History of Polycystic Ovary Syndrome in First-degree Relatives (PCOS)

Polycystic ovary syndrome (PCOS) is an endocrine metabolic disorder characterised by menstrual irregularity, anovulation, clinical and/or biochemical signs of hyper androgenism (hirsutism and/or acne), micropolycystic ovaries and metabolic abnormalities.

This syndrome is clustered in family members and appears to be inherited through an oligogenic mechanism (1,2). As a result of familial clustering of the PCOS phenotype, metabolic risks have been shown to increase in family members, independent of gender.

The presence of a genetic background in the etiopathogenesis of PCOS means that men may also have signs and symptoms equivalent to PCOS. In addition, the genes responsible for PCOS susceptibility in women are also transferred to male relatives of these individuals. Hormonal and metabolic abnormalities have been identified in male relatives of women with PCOS. These men have shown a higher prevalence of early-onset (<35 years) androgenetic alopecia (AGA), type 2 DM and cardivascular diseases. In addition, prostate cancer, benign prostatic hyperplasia (BPH) and prostatitis have also been defined more frequently in this group of individuals (1,3).

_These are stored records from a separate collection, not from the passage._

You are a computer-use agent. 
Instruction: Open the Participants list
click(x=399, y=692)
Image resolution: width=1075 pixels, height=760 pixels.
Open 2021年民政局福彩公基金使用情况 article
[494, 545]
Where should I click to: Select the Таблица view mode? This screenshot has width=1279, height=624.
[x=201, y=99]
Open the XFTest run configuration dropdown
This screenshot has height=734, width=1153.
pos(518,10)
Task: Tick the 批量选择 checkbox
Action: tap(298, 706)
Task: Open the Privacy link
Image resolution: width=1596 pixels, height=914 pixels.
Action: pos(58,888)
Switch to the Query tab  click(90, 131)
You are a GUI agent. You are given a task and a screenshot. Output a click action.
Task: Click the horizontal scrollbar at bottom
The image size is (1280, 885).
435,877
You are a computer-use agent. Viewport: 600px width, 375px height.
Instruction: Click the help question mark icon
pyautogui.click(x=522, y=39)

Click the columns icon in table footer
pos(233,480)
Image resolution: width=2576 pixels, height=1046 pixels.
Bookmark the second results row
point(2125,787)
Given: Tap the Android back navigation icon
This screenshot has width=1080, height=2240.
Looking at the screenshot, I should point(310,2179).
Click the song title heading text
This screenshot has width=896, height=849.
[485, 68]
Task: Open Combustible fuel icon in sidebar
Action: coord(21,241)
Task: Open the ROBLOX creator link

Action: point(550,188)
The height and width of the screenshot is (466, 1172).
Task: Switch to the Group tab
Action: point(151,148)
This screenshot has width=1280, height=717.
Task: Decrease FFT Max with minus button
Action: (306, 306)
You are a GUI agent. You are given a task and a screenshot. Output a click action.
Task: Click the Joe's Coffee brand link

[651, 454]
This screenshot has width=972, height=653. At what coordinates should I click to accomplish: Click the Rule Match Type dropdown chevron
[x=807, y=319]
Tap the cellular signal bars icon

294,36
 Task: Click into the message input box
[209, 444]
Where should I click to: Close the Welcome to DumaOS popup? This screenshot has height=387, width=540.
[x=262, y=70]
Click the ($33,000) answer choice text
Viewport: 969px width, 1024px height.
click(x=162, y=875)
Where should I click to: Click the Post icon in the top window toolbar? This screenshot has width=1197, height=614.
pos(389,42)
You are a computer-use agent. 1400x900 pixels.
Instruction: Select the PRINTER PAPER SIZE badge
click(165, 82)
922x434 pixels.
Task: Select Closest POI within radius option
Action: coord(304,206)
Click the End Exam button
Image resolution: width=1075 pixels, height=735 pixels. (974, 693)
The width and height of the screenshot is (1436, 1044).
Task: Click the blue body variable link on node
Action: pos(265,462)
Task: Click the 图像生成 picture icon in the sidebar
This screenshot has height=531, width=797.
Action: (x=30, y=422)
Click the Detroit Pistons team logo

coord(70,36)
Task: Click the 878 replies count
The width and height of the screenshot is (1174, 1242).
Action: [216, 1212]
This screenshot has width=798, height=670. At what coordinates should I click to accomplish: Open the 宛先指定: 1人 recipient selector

In addition, differences in responses to gonadotropin-releasing hormone (GnRH) and FSH and LH levels were found in the brothers of women with PCOS compared to control groups.

According to genome studies (GWAS), FSHB gene on chromosome 11p14.1 represents the PCOS susceptibility focus in women (1). Genetic variations in FSHB affect male reproductive function. In fact, polymorphisms of the FSHB promoter have been associated with lower sperm count, higher LH, lower FSH and lower testicular volume (3,4).

In the light of this information, in this study, it was planned to evaluate the comparison of semen analysis results of male patients with a first-degree relative diagnosed with PCOS with the control group.